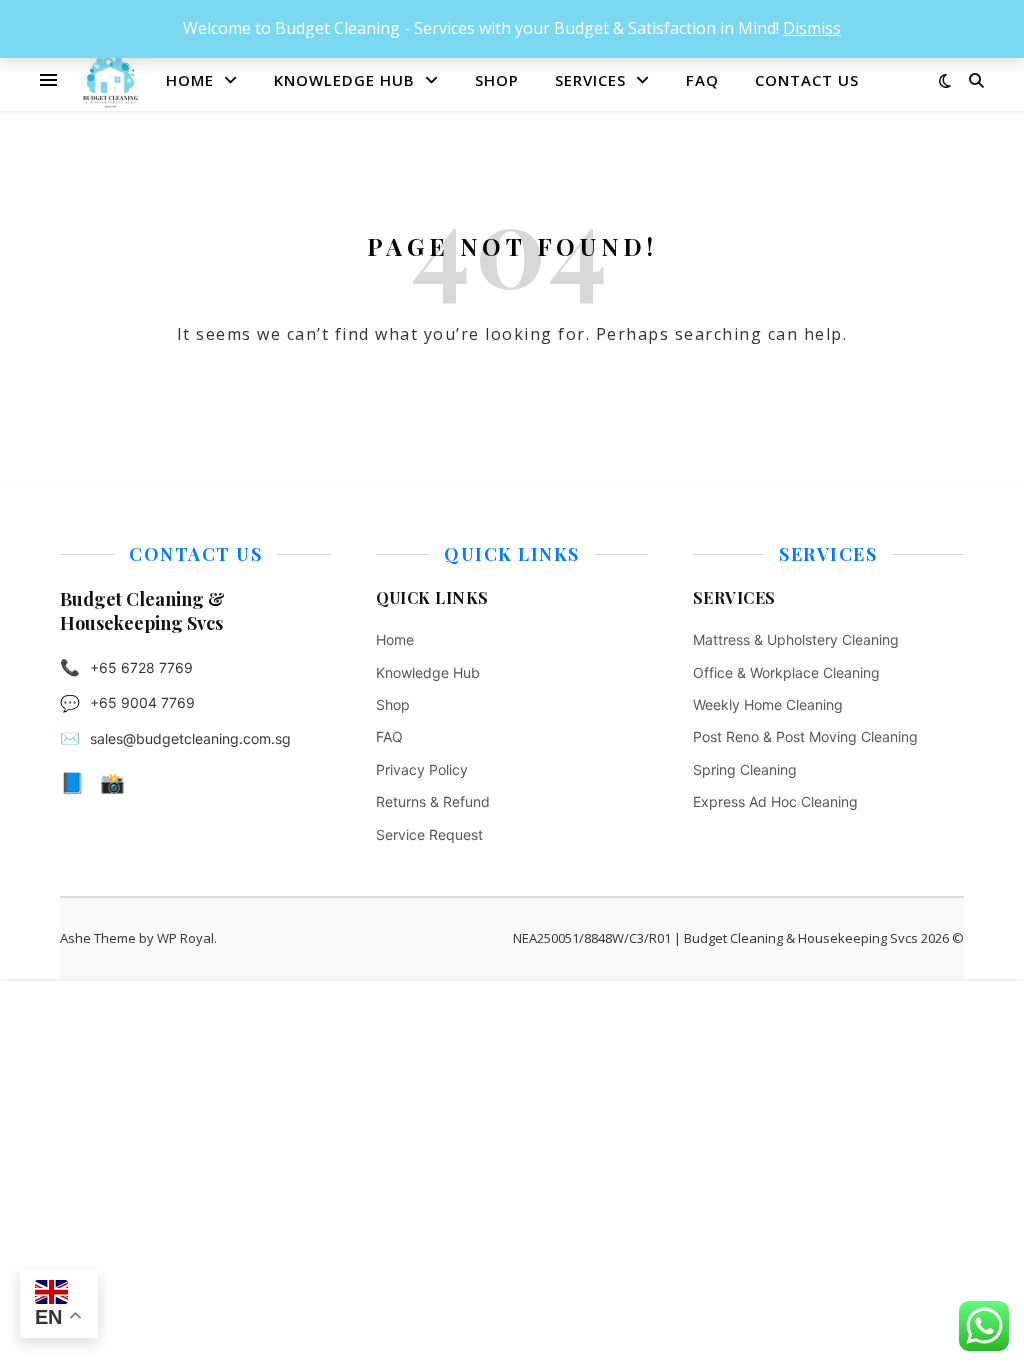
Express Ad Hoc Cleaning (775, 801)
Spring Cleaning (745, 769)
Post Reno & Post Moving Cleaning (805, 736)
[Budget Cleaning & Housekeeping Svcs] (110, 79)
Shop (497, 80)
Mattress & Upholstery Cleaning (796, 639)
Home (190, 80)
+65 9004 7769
***
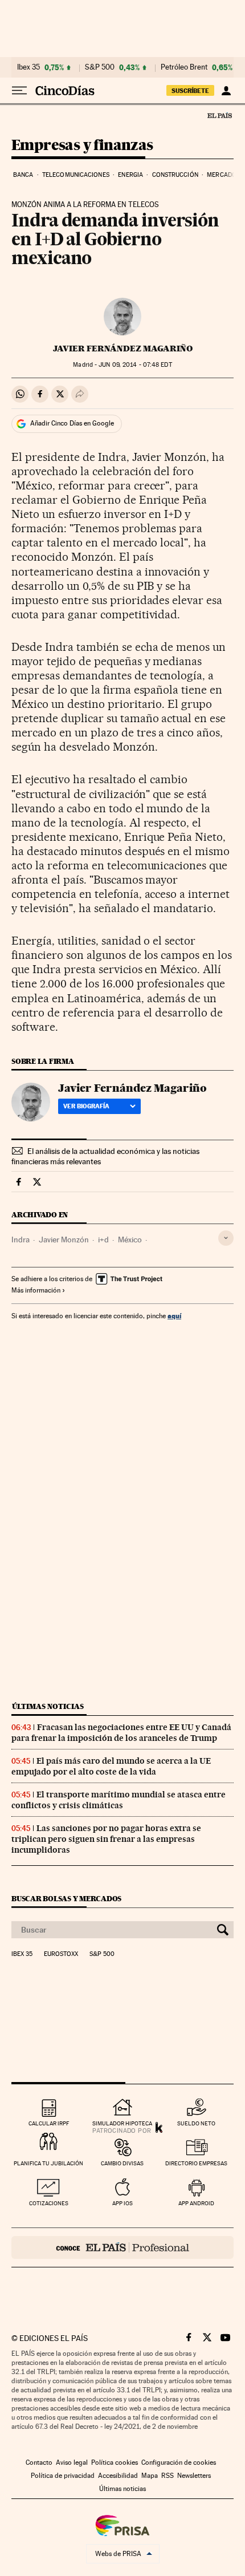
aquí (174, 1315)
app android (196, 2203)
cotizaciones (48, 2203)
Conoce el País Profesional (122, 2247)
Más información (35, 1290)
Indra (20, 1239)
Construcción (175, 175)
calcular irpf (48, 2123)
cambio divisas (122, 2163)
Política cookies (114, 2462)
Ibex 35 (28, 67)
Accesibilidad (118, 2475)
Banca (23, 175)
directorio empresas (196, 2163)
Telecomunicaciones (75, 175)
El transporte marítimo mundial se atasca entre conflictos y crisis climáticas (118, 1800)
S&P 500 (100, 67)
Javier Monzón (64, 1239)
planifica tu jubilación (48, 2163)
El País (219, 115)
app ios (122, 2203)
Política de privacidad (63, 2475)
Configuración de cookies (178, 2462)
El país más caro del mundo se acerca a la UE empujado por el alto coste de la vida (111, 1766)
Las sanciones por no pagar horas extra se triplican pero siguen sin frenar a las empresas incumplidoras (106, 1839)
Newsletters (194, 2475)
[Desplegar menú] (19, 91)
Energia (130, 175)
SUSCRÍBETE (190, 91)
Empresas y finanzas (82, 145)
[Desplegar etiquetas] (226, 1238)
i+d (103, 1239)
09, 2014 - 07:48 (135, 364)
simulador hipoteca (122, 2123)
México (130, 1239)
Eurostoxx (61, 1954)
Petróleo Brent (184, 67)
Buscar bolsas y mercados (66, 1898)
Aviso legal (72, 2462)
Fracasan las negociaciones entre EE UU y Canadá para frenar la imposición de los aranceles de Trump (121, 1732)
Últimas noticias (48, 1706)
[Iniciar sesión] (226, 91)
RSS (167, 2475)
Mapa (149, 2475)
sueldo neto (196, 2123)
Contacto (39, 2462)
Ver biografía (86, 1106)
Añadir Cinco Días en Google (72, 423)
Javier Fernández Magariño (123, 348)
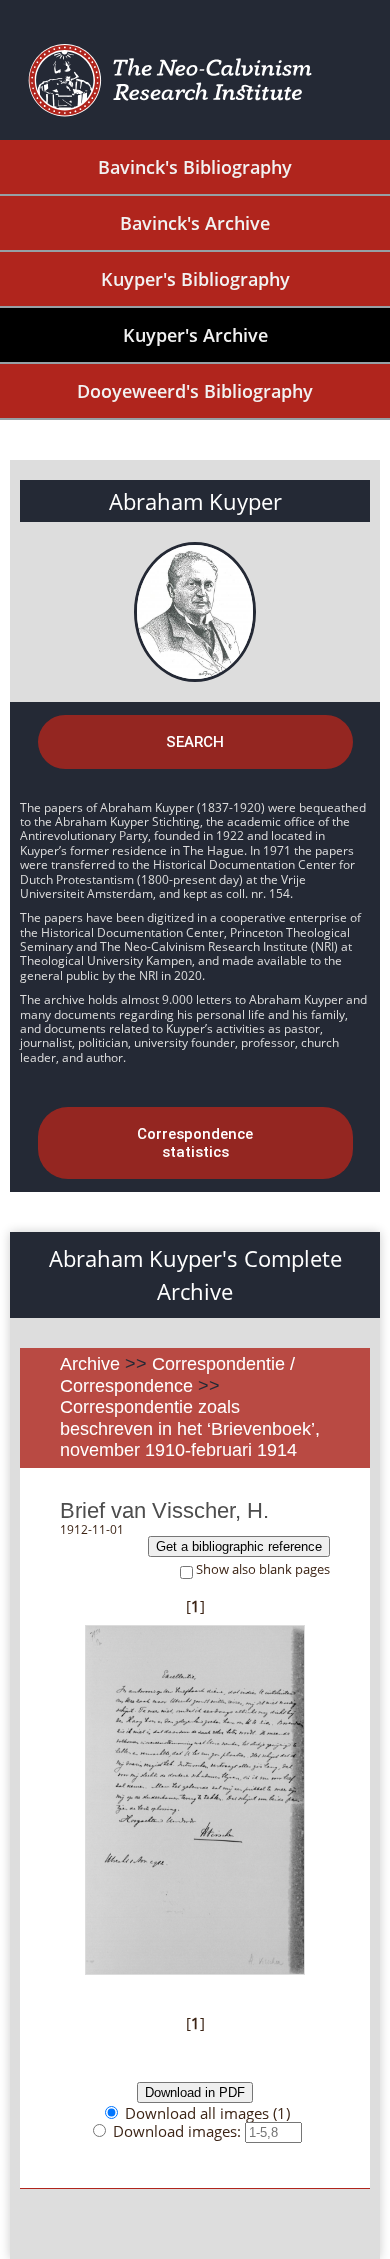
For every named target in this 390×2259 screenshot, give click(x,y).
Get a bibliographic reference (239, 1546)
***
__What to do__
There is a line with "aquí (174, 1315)" and a line with "Ibex 35 (28, 67)" above. Copy exactly those two lines and all lines between them, with nothing else.

__Reply__
aquí (174, 1315)
app android (196, 2203)
cotizaciones (48, 2203)
Conoce el País Profesional (122, 2247)
Más información (35, 1290)
Indra (20, 1239)
Construcción (175, 175)
calcular irpf (48, 2123)
cambio divisas (122, 2163)
Política cookies (114, 2462)
Ibex 35 (28, 67)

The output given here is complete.